# Gyms in Glsgow / Paisley



## AlanBud123 (Mar 27, 2009)

Hi all - new to this - older guy here - work in Glasgow City centre - live in Paisley - and recommendations?


----------



## powerlifter8 (Jan 28, 2007)

Venice Physique is pretty good mate, £30 a month and just about all the equipment you'll need, only one power rack though which is a pain at peak times.


----------



## AlanBud123 (Mar 27, 2009)

Thanks m8 - is it an ok place for a complete novice? where is it located?


----------



## zidiezid (May 19, 2007)

Hi mate,

Venice Physique, is a good place.I went there a year ago,when I was in Glasgow.

its in rutherglen, near to the celtic stadium.


----------



## AlanBud123 (Mar 27, 2009)

Looked at pro life - it always seems mobbed- will look at that and the Venice one 2 - thaks alot guys


----------



## Willie (Feb 17, 2008)

Venice Physique is two minutes walk from Bridgeton train station. I trained there for a year before moving down to London. It's a good gym and pretty cheap compared to a lot of other places in Glasgow. It's fine for people just starting out as well, sound group of guys in there.


----------



## sc0tt (Mar 4, 2009)

Virgin Active is just behind the SECC train station. It's a massive gym and has loads of free weights and strength machines. I joined on a no contract membership 3 months ago (£49p/m) but have just cancelled and am getting weights for my apartment. Good gym though couldn't fault it - although when its peak times it can be difficult to get a spare bench (which is why I left). I went after work at 6.30 so was the busiest time! It's £42p/m if you join for a year. Free parking also.
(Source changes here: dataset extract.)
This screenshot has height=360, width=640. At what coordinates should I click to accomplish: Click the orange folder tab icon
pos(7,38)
Mean't to add - there is an LA fitness right next to Central Station. A load of guys from my work go there at lunch which is ideal as it's empty, but if you go at other times it is a nightmare to get on the weights and is pretty small. Perfect though if you can get an hour out during lunch to train.


----------



## AlanBud123 (Mar 27, 2009)

Do you go to Pro Life KJW or a gym in Ayrshire?


----------



## El Ricardinho (May 30, 2008)

Alanbud were abouts in the city centre do you work. My mate uses Menzies hotel gym down argyle street he says that is ok and is quiet, although he is just a casual trainer. the Marriot has one and the hilton at the kingston bridge all have gyms. not sure on their quality tho. Me personally i use Greens at finnieston st. Have done on n off for several years. has everything you need but can be rammed at peak times, saying that you always get on what you want within a decent time. think its 40ish a month i pay. free parking also. handy if you use the secc a lot for free parking at events!!!


----------



## Brizo (May 11, 2006)

I use Virgin Active, good gym with plenty of kit although it can be busy at peak times.
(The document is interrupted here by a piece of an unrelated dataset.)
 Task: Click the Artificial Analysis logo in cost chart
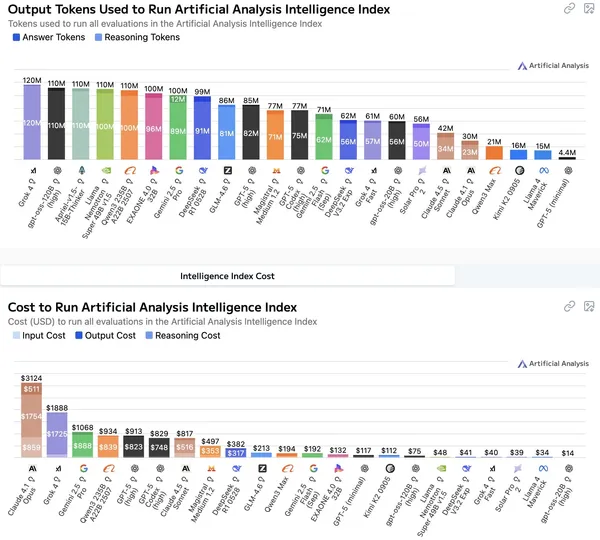pyautogui.click(x=553, y=364)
When I lived in the east end I used Venice Physique, great wee gym but would the travelling not be a bit of a pain (with it being the other side of Glasgow from you?)


----------



## sc0tt (Mar 4, 2009)

I tried Green swhen I first moved here - it's a well kitted out gym. But as El Ricardinho says, it can be packed solid at peak times! But then all the big gyms in Glasgow are pretty much the same at 6-7pm.


----------



## AlanBud123 (Mar 27, 2009)

I work in St Vincent Street - so getting train to SECC or Bridgeton wouldn't be a problem I dont think - I'll check them all out - someone told me David Lloyd at Renfrew is well equipped too - so I will check that out as well. Thanks again.


----------



## neildo (Oct 9, 2008)

Slight thread hijack....i'm a student from Glasgow and looking for a summer job and would love a job in a decent gym doin pretty much anything...anyone that goes to Venice or similar in Glasgow know if they'd take someone like myself on for the holidays?? May be a stupid question but worth a try, either that or its labouring :|


----------



## AlanBud123 (Mar 27, 2009)

No prob with u highjacking my thread - good luck


----------



## AlanBud123 (Mar 27, 2009)

Went to Venice physique tonight 4 a look - not sure - v busy and I got a few funny looks - but mayb thats just me - lol.


----------



## Willie (Feb 17, 2008)

Venice closes for four days over bank holiday weekends (at least they used to anyway) so the first day they re-open is always busy.


----------



## AlanBud123 (Mar 27, 2009)

Thanks Willie - I'll mayb try again - its only £4 a session so might try out.


----------



## tribalegs (Nov 9, 2008)

In my humble opinion you cant go wrong training at Venice Physique. I have trained at this gym since it opened. Not only is the gym very well equipped, Derek's knowledge and the general friendly atmosphere all contribute to a great place to workout.

t:beer:


----------



## kriss (Mar 29, 2009)

AlanBud123 said:


> Went to Venice physique tonight 4 a look - not sure - v busy and I got a few funny looks - but mayb thats just me - lol.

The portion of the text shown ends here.